Interview with Amelia Earhart Classroom Teacher

Lorraine Alexander

"I’ve been a part of artworxLA for nearly 17 years now and have always felt welcomed and acknowledged by the staff as part of the family"

I never considered myself to be an artist, but being a part of artworxLA changed my perception of what art is and what art can be. I now see that everybody is an artist and art as a reflection of life actually, art is life.  I like to write poetry and I strive to make all my writing beautiful. I see everything in nature as art and I marvel at the beauty of it all. When I do yoga, I perceive my body as art. I am especially sensitive to the beauty I see in the many cultures around the world. I engage in something I call the “3-minute painting” in which I paint with abandon for 3-minutes. It helps free the mind from constraints.  I study astrology and dream interpretation


I was first introduced to artworxLA back in 2000 when it was still The HeArt Project.  I had just been hired at Amelia Earhart High School as the Resource Specialist and the principal, Sheridan Cole, needed a teacher to coordinate and supervise the workshops.  I jumped at the chance to be involved because I had never been in a school that was so closely connected with the arts and I think I wanted to feel more connected, myself, to the arts.

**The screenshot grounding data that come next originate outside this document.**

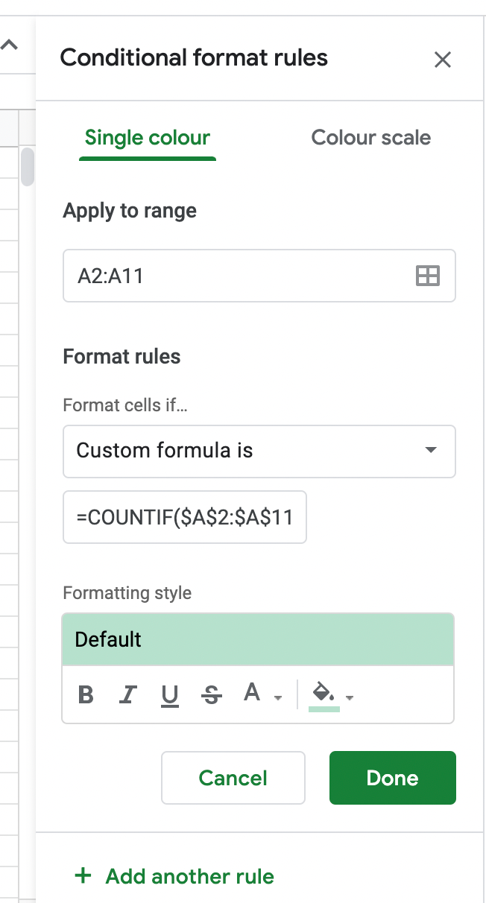The height and width of the screenshot is (903, 486).
Task: Select the Single colour tab
Action: click(x=147, y=138)
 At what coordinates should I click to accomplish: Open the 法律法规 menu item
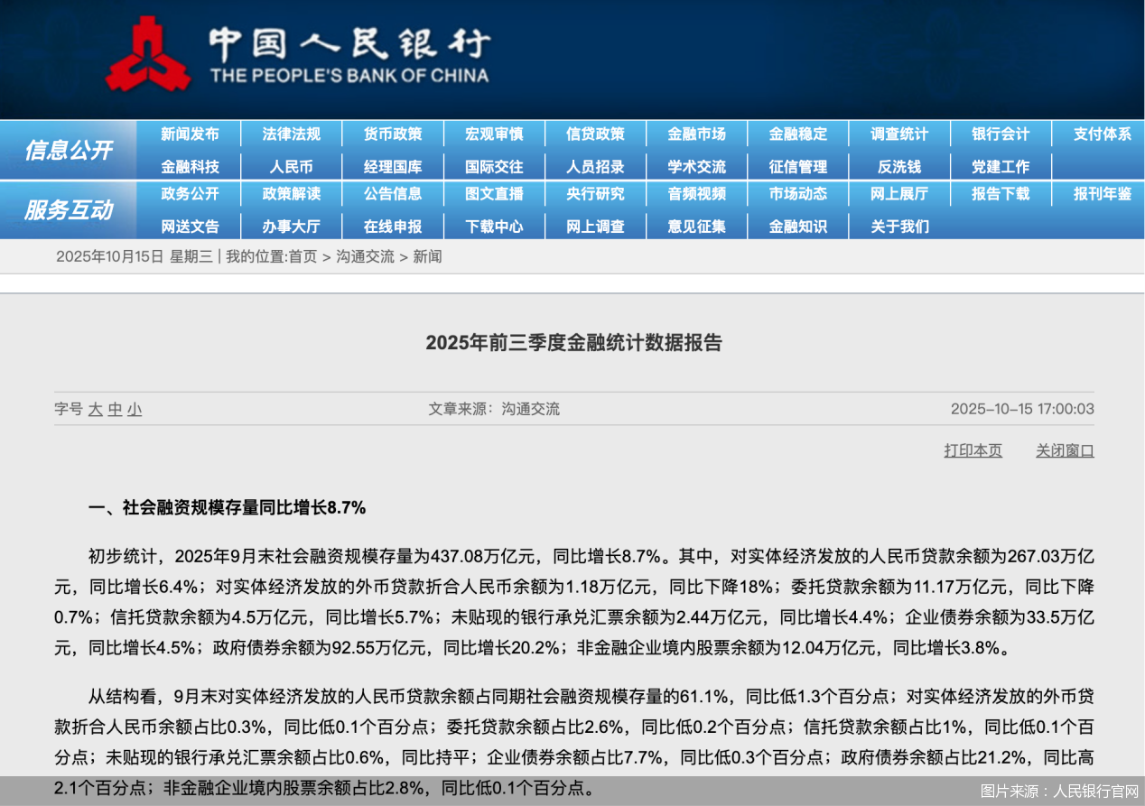[x=292, y=134]
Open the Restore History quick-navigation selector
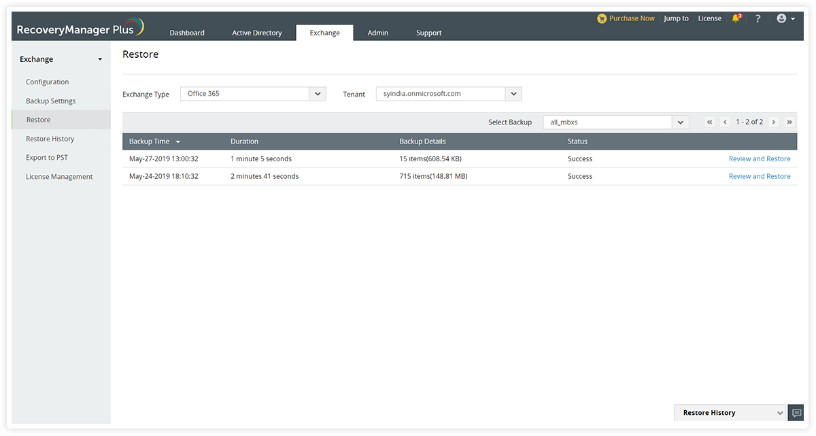This screenshot has width=816, height=436. 781,412
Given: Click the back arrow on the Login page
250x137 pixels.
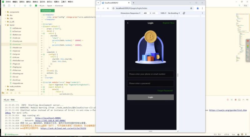Looking at the screenshot, I should pyautogui.click(x=128, y=23).

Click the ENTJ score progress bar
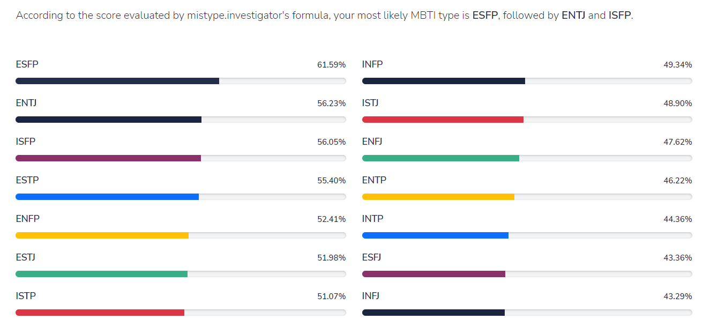(x=181, y=120)
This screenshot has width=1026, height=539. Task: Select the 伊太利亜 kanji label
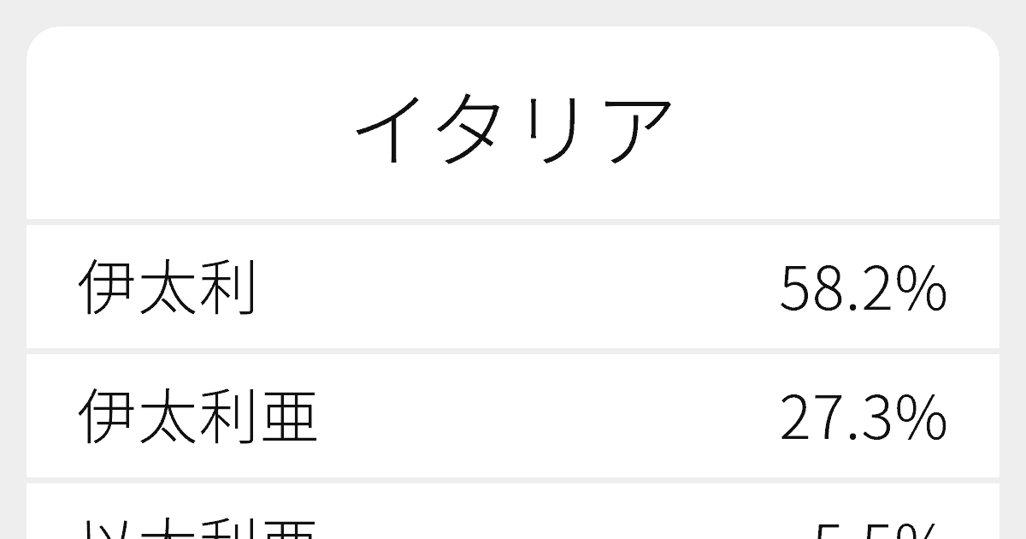(x=198, y=418)
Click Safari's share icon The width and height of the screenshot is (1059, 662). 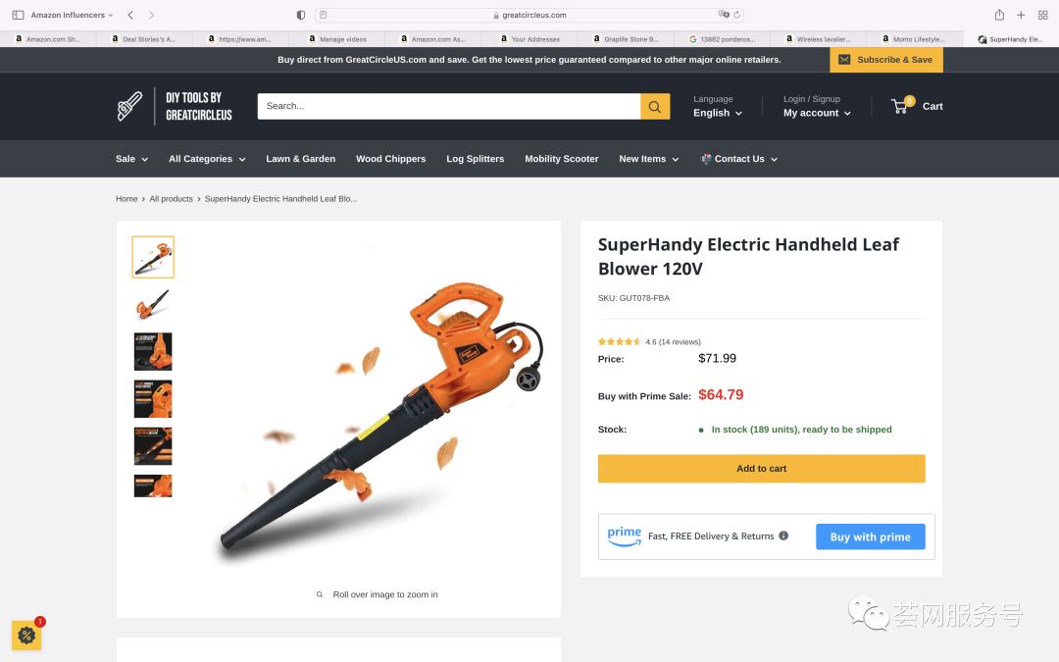(x=999, y=15)
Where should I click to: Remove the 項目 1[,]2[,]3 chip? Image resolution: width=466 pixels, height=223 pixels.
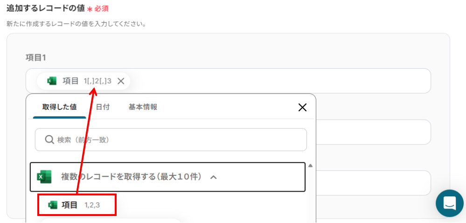121,81
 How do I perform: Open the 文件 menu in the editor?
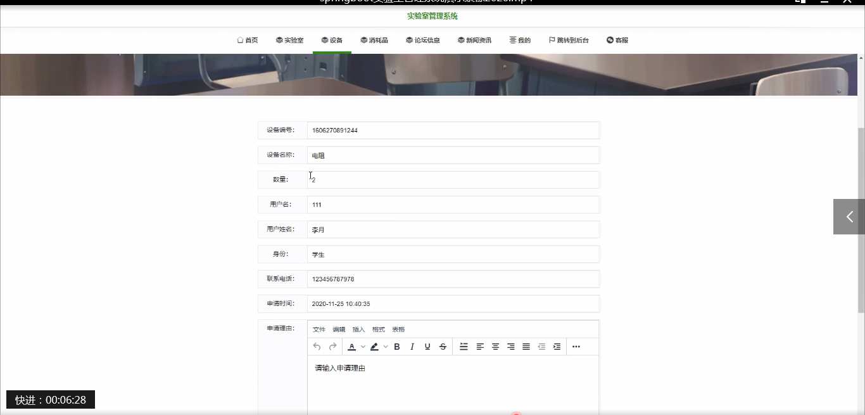[319, 329]
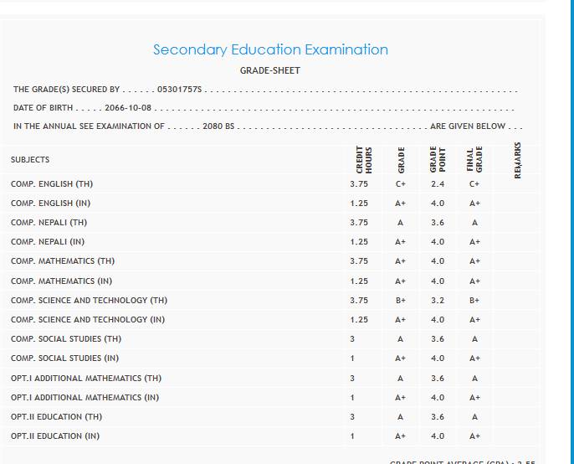Screen dimensions: 574x464
Task: Click the GRADE-SHEET heading
Action: [x=269, y=70]
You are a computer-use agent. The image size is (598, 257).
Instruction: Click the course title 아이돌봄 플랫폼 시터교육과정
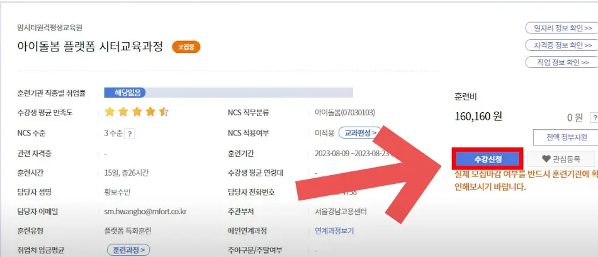90,47
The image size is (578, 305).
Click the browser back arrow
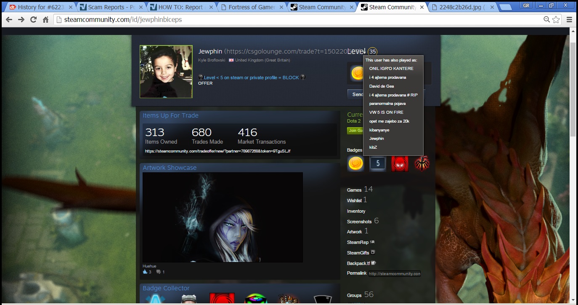point(9,20)
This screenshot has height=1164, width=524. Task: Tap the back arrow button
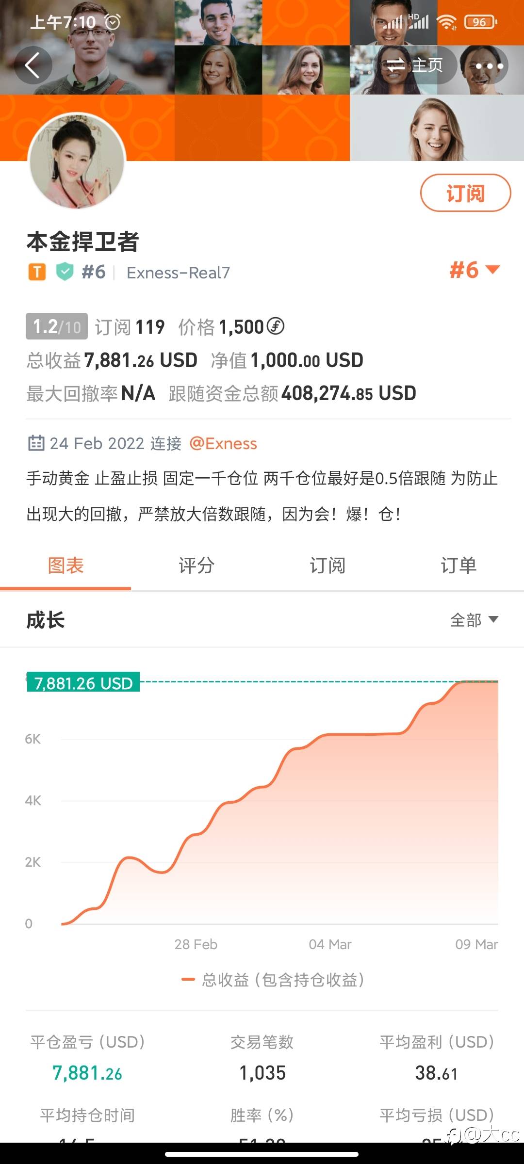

I’ll never forget watching several young men, Rosendo, Oswaldo, and Frankie, perform a theater piece at The Actor’s Gang Theater that they wrote and produced themselves based on social justice issues that they had encountered in their own lives. I think it was very transforming for them to be able to share these stories through performance.  Another outstanding memory was witnessing a painfully shy young lady, Janelle, courageously take to the podium to represent Earhart at a public presentation.  She was petrified to speak in front of others, but she was a dedicated artist and artworxLA touched her so much, that she was willing to confront her fears. That speaking experience completely changed her life.  Her self-confidence exploded and she really started to take charge of her life in a very dynamic way.  Another memorable experience had to do with the workshop based on Jared Diamond’s book, Collapse.  The class was rowdy and poorly behaved.  They could not relate to the artist or to his project and both sides became frustrated.  It then occurred to all of us that the “collapse” of the relationship between artist and students, as well as the “collapse” of the project itself, were both metaphors for the theme to which we had been assigned. Making the connection between a damaged relationship due to lack of respect and communication and a damaged world due to terrorism and natural disasters was quite a revelation for these students and I think they were really moved by that. These memories have influenced my connection to artworxLA because they powerfully show the potent effect that art has on our lives.

I love knowing that I am going to get to be a part of three exciting artistic workshop themes and go to three wonderful venues every school year! I get to meet new artists and reconnect with artists that I’ve met over the years. Each year I get to attend a summer artist workshop and at many of those, I have been asked to speak to the artists about what it is like to be in the continuation school classrooms. For 15 years, I was the one teacher who accompanied the staff and students interested in the residency programs on a bus tour of art venues and art colleges around the city. And, of course, attending  The Annual Gala each year is always a special treat for me!  I’ve been a part of artworxLA for nearly 17 years now and have always felt welcomed and acknowledged by the staff as part of the family.  I am considering how I will stay connected with artworxLA after I retire from LAUSD!

Arts for good means identifying the challenges of communities and bringing people together to utilize art for collaborative and problem-solving purposes so that young people can make their voices heard and learn to be empowering contributors to create sustainable communities.